Ship management boss Rajesh Unni has a warning for shipping as new Covid-19 variants threaten to escalate the current crisis for crews.

The chief executive of Synergy Marine said more transmissible types of the disease are a "recipe for disaster" for shipping.

He told TradeWinds that earlier on in the pandemic, ships typically had one seafarer testing positive for Covid-19 and they were then isolated.

"Things were OK. Now we are seeing ships are being isolated because the whole crew is being infected, because the rate of spread of the new variants is much larger," Unni said.

He called this a "different proposition" than what was happening several months ago.

Ships could be immobilised

Unni argued that if vaccines are not given to everybody, many more ships will be immobilised for up to two weeks.

"People threw a tantrum at what happened in the Suez Canal. You're now talking about a different scale, and then you add in mental illness.
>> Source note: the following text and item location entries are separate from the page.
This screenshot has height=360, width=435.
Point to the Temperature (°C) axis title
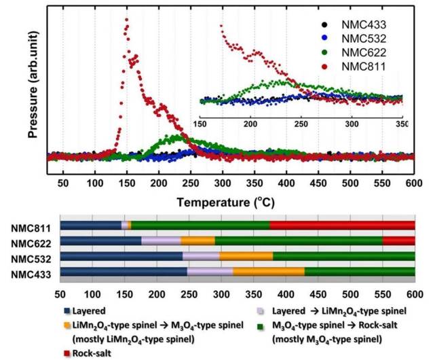coord(224,202)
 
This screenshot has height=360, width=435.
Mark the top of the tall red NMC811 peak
coord(126,20)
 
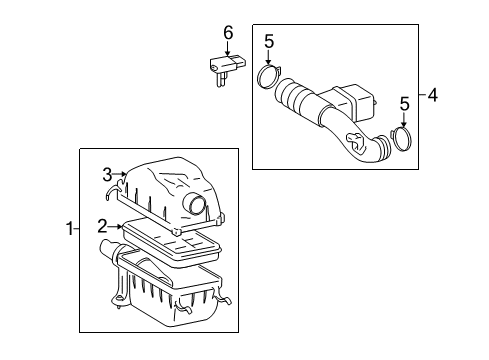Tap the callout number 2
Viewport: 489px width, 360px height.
coord(102,228)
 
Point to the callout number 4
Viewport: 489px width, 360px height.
coord(432,96)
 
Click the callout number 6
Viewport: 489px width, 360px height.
coord(227,33)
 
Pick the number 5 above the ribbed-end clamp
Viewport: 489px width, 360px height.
coord(268,41)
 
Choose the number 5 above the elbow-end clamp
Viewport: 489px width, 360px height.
coord(405,104)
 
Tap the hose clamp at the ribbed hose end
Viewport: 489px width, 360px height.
coord(268,77)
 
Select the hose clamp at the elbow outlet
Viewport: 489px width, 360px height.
coord(402,138)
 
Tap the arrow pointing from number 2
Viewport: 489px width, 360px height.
coord(117,228)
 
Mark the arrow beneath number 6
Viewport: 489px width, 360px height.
coord(227,51)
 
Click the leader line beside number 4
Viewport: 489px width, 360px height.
coord(421,96)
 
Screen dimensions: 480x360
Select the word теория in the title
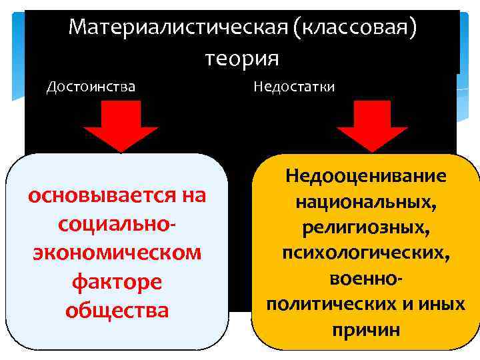241,59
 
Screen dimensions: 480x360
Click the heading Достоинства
91,87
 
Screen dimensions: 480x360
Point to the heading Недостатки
294,87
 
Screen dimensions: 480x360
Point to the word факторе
117,283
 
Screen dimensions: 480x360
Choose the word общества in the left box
117,311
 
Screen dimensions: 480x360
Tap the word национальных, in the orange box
365,202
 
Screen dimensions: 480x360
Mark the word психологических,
365,253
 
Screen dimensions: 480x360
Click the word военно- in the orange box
365,278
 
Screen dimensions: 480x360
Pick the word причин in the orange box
365,329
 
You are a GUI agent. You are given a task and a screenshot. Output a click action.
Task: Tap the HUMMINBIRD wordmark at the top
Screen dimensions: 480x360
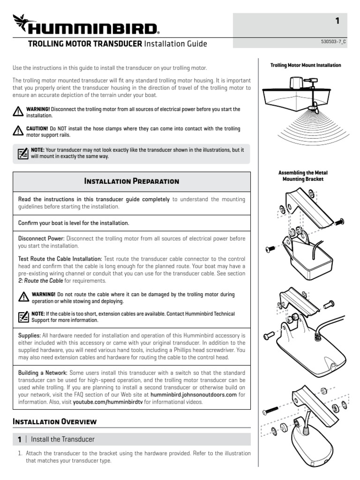(94, 30)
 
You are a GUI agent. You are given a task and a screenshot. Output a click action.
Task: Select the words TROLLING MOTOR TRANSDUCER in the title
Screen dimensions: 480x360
(85, 44)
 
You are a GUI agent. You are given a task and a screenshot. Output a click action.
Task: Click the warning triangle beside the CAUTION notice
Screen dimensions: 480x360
(18, 131)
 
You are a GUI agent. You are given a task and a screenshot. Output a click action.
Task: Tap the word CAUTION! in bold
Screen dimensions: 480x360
(37, 128)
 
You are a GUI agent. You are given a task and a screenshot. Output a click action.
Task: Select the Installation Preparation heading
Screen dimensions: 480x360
(131, 181)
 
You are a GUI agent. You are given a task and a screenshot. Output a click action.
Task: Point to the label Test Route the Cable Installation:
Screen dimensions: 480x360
(60, 259)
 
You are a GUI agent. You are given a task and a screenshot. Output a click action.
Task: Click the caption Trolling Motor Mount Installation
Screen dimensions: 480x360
(306, 65)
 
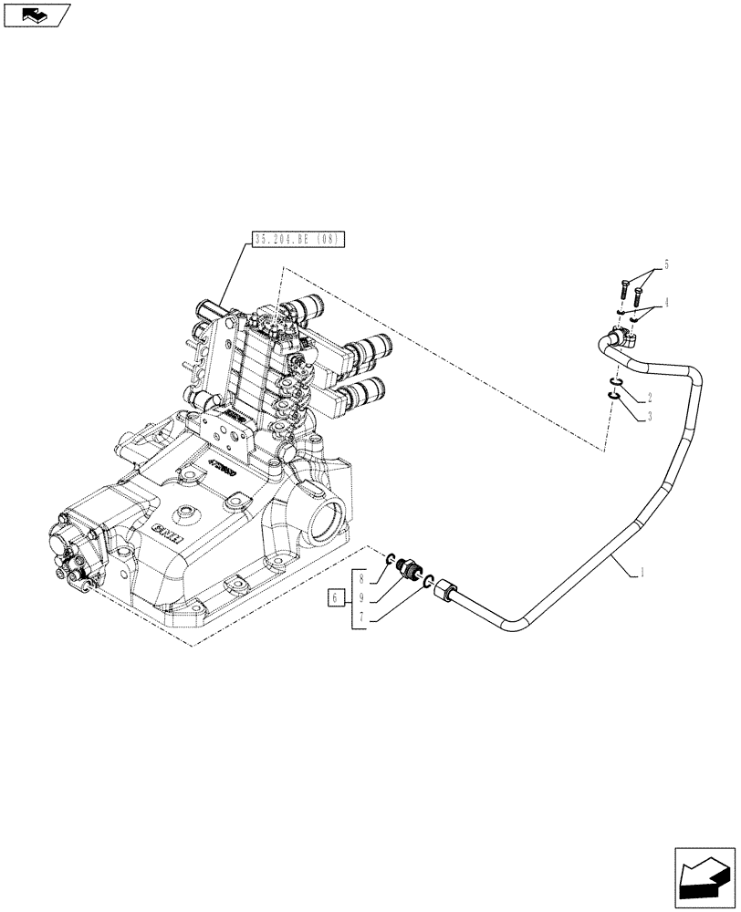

It's a recipe for disaster," he said.

The Synergy boss is calling for industry leaders to come up with solutions constantly.

Unni worked on crew-change protocols that helped open up Singapore for crew changes last year, but suddenly all that has now stopped after the country banned anyone who has recently been to India.

"Maybe Singapore is doing it for the right reason, but we as an industry have to go back and say we should not lose all the learnings," the CEO said.

Synergy is freezing crew changes for a couple of months from India and the Philippines.

The company has created bubbles in different cities, moving crews to less infected areas and quarantining them for between 14 and 21 days.

The problem is that after 15 or 16 days, they get a call that their father, mother or wife has got Covid-19, Unni explained.

Seafarers become carers

Seafarers are facing increased risks and frustrations at sea. Photo: Mission to Seafarers

"It's right for them to say, 'I don't want to join the ship, I want to go take care of them at home now', so we suddenly lose somebody."

Before joining a ship seafarers have to go to clinics for testing, but those centres are now closed in Delhi and Mumbai, for example.

"So in terms of logistics it's becoming a nightmare," Unni said.

Synergy is still taking over new ships, but Unni said owners are very disturbed by recent developments.

He has previously highlighted how the larger managers and operators are better equipped due to the choices from the multitude of nationalities employed on board their ships.

Ticking time bomb

"However, this is an even bigger time bomb than last year, it seems, with the extreme restrictions affecting Indian, Filipino, Chinese and Myanmar nationals simultaneously because they constitute a large majority of the seafarers on board the ships," he told TradeWinds.

Bans like that in Singapore are "derailing" efforts made to change crew over the past year, Unni added.

"With the vaccinations proving a success, we urge the governments to put seafarers top of their priority list," he said.

Most Synergy office staff in India have now had their first vaccines, but second doses are not yet available.

"Hopefully in two or three weeks the dust will settle," Unni added.

What he does not want to see is different vaccines being acceptable in different countries.

"I really hope that someone like the WHO [World Health Organization] comes in and says, 'Listen, you know what guys, this is the list of vaccines we think are good enough,'" Unni said.

He wants to see a standardised list of approved vaccines worldwide.

Shared responsibility

And the CEO argues that vaccination is not just the responsibility of the crew-supplying nation.

Europe and other regions have lower levels of cases than some of the less-developed countries that provide seafarers.

"It could be possible to have the first dose in one port and then find somewhere else for the second," Unni said. "They should take some responsibility."

Synergy has 14,000 to 15,000 staff on ships and onshore. And Unni is now also looking ahead to when booster jabs are needed.

"This is going to be more constant in the next two years or so," he said.

"There must be a system that helps them get those done while in service too, not just when they go home," Unni added.

He wants to see a rolling vaccination schedule.